It seems too early. It's only late July after all. But the time seems right. I've remarked before that I am thankful to know signs of life even when they are barely visible. I consider it a gift. And now, standing in the midst of my garden, among the lush, green tomato plants I recognize there is also a gift in knowing signs of death. Of end. Of knowing the time has come to pull the tomato plants from my garden, and to call the season done. Even if I'm not ready, it is time. And there can be rejoicing and thanksgiving even as the seemingly vibrant plants are pulled up by the roots.
There still hangs tiny fruit on the plants. Seems hopeful. But, I've watched these fruit grow grotesque simply by not becoming what they are meant to be ... growing not in size but in hardness, never ripening.

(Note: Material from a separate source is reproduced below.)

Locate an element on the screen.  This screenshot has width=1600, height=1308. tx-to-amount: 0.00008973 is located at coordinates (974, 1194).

The plants on the other hand, would easily fool a passerby. Mighty plants they are, standing head and shoulders above me. They look productive, as though a bounty of fruit should be released daily. But, sadly, what they do instead is absorb all the nutrients of the soil for themselves. Whether the plants themselves actually have what they need to do so or not, they are not passing the necessary ingredients for life to their fruit. By making a canopy of shade that is beautiful and beckoning to onlooker, it appears the plants have denied the life sustaining elements that would be the fruit's.

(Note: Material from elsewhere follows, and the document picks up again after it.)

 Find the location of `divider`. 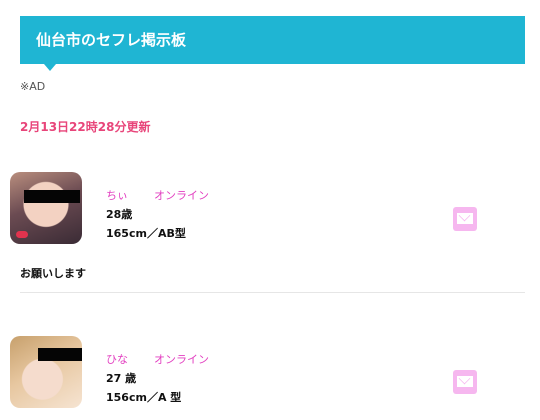

divider is located at coordinates (272, 292).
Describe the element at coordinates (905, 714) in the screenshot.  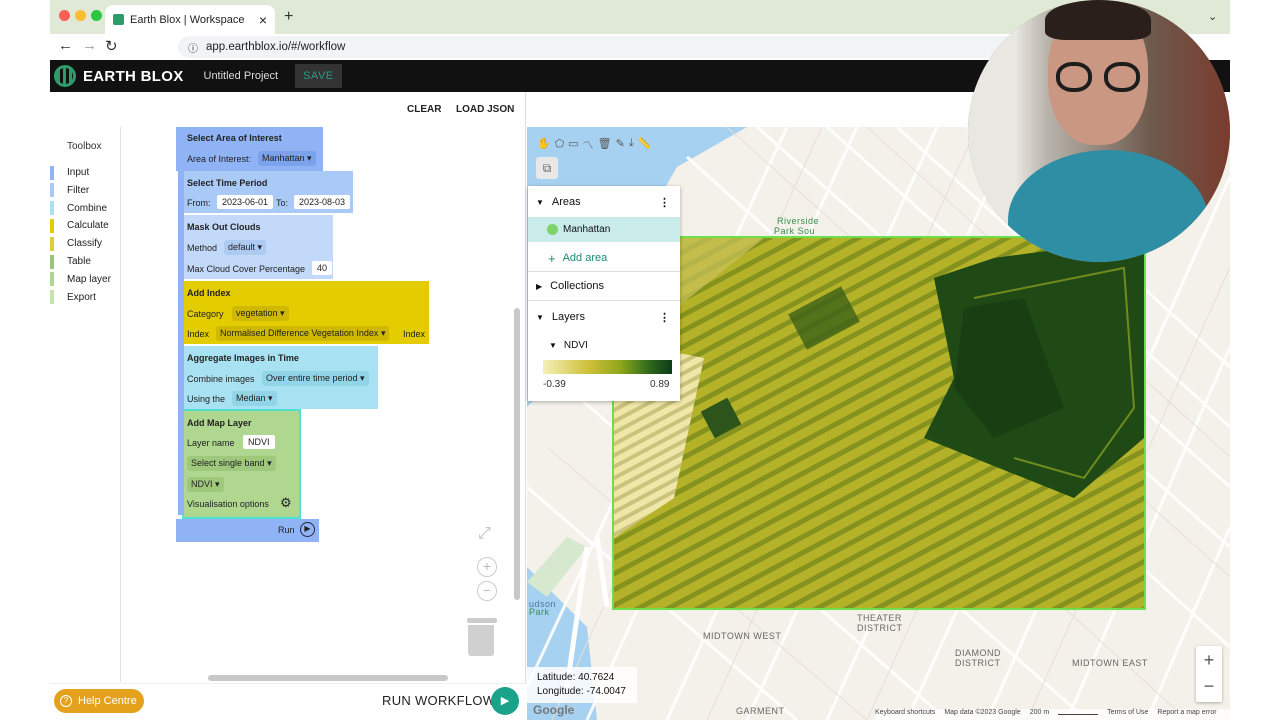
I see `keyboard-shortcuts-link: Keyboard shortcuts` at that location.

As I do when watching for signs of life, I've watched this phenomenon of stagnation in the garden. Every morning and evening I've headed to the backyard with great hope of the turn where I'd see some withering of the plants and some growth and ripening of the fruit. But, no, and there on the day in late July, I knew the truth. And I also understood better the fig plant that did not bear, and the withered branches that were pruned so that the remaining vine could be strong and healthy and produce fruit.

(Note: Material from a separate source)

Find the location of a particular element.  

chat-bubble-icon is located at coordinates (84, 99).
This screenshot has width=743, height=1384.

Even in this great disappointment of knowing there shall be no tomatoes, I feel peace. There is peace in the garden, because things are as they should be, even when my hopes are disappearing and my plans are failing. There is a rightness to doing what's hard when the time is right. There is peace in knowing, in watching the cycles and knowing the process. Knowing gives a peace about decisions and direction. Knowing gives a confidence and understanding beyond our own.
I have learned to say that in making decisions, I do what gives me the greatest sense of peace. Because what brings peace is right.